Filaggrin gene polymorphisms in Iranian ichthyosis vulgaris and atopic dermatitis patients.

Background: Filaggrin is a key structural epidermal protein in terminal differentiation and formation of skin barrier. The important role of filaggrin and its effects in various cutaneous and noncutaneous disorders initiated a cascade of considerable research in recent years. Loss-of-function mutations in FLG, the human gene encoding profilaggrin/filaggrin, is the cause of the common skin condition ichthyosis vulgaris (IV) and major genetic predisposing factor for atopic dermatitis (AD). Several null mutations in the FLG gene that lead to a decrease or absence of filaggrin in skin and predispose these conditions have been described.

Objective: The aim of this study was to investigative genetic polymorphism of FLG in Iranian patients with IV and AD.

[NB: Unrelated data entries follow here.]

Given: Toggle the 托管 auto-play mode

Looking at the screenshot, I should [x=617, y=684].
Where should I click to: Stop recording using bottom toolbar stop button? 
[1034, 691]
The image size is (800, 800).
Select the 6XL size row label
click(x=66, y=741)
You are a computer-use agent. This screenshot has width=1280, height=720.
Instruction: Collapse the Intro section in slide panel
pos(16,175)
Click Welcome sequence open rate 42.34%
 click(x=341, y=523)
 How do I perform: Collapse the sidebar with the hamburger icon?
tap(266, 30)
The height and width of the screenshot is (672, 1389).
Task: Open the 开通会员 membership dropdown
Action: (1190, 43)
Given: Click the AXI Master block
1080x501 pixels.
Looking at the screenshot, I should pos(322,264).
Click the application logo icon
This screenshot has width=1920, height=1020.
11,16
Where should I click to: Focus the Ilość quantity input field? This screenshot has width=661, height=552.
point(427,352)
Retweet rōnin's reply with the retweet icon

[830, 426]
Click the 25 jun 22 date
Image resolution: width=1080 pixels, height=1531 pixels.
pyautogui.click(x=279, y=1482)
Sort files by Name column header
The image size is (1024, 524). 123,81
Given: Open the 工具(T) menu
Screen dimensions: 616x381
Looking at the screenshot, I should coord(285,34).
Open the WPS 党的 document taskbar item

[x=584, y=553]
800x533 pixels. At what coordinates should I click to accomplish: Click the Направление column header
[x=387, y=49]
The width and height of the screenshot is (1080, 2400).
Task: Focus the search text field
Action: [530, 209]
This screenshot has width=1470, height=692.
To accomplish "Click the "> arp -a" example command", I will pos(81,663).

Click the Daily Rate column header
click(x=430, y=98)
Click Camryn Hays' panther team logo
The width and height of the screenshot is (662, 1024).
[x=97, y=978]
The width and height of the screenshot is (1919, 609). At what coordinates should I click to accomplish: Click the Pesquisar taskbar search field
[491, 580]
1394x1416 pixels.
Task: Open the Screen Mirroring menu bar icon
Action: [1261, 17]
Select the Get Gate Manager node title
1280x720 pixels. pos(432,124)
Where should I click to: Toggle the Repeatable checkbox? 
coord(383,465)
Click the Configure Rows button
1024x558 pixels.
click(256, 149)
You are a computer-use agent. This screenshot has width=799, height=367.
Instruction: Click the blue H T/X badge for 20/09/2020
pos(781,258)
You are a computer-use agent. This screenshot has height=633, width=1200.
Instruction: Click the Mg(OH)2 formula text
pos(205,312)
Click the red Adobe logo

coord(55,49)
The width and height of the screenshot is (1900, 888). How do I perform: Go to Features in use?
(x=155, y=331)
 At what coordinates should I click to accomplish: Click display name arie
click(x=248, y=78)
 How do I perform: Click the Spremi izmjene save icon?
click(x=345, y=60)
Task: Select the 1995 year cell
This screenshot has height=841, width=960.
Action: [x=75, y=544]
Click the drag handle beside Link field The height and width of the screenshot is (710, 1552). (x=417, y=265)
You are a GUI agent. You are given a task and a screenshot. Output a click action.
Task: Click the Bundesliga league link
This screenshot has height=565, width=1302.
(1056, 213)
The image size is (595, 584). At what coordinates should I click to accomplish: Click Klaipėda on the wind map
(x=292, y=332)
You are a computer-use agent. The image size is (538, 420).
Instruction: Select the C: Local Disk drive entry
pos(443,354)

Methods: In the current study, we carried out full sequencing of the entire FLG coding region in 30 IV patients and 30 AD patients, and also 60 healthy controls.

Results: In our research, we identified 43 variants reported previously and two novel variants.

Conclusions: In our study, in the AD and IV patients, loss-of-function FLG mutation was not found. This means that another mechanism other than FLG nonsense mutation is involved in the pathogenesis of these patients.